**EXERCISE DETAILS:** Collect each line in the records below that contains the word "screenshot".

**TASK INPUTS:**
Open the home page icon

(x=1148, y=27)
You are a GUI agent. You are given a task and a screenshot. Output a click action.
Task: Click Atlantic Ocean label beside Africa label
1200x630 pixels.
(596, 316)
* * *
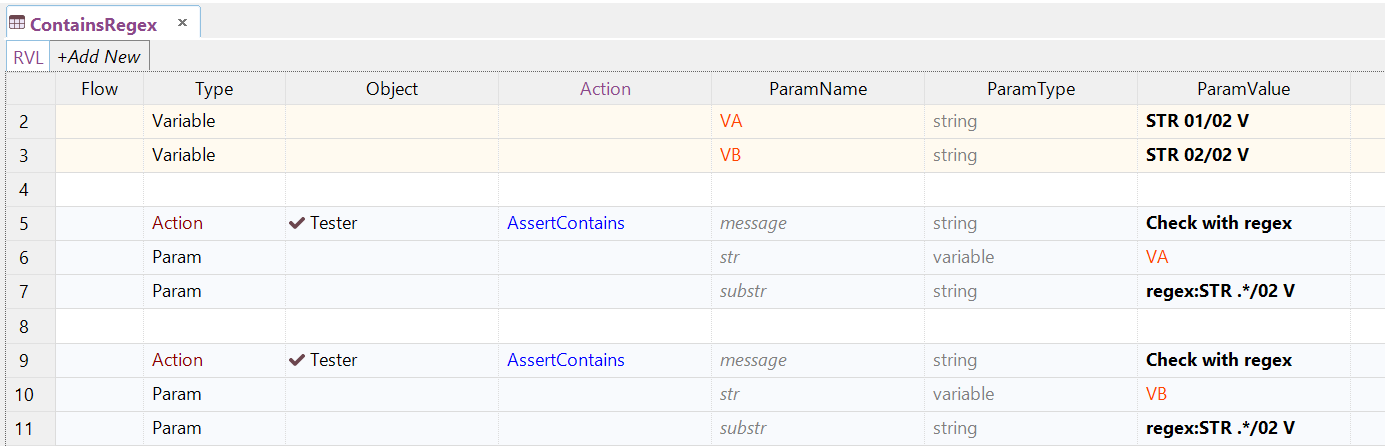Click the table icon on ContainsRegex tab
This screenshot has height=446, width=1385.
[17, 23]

**TASK RESULT:**
You are a GUI agent. You are given a task and a screenshot. Output a click action.
This screenshot has height=446, width=1385.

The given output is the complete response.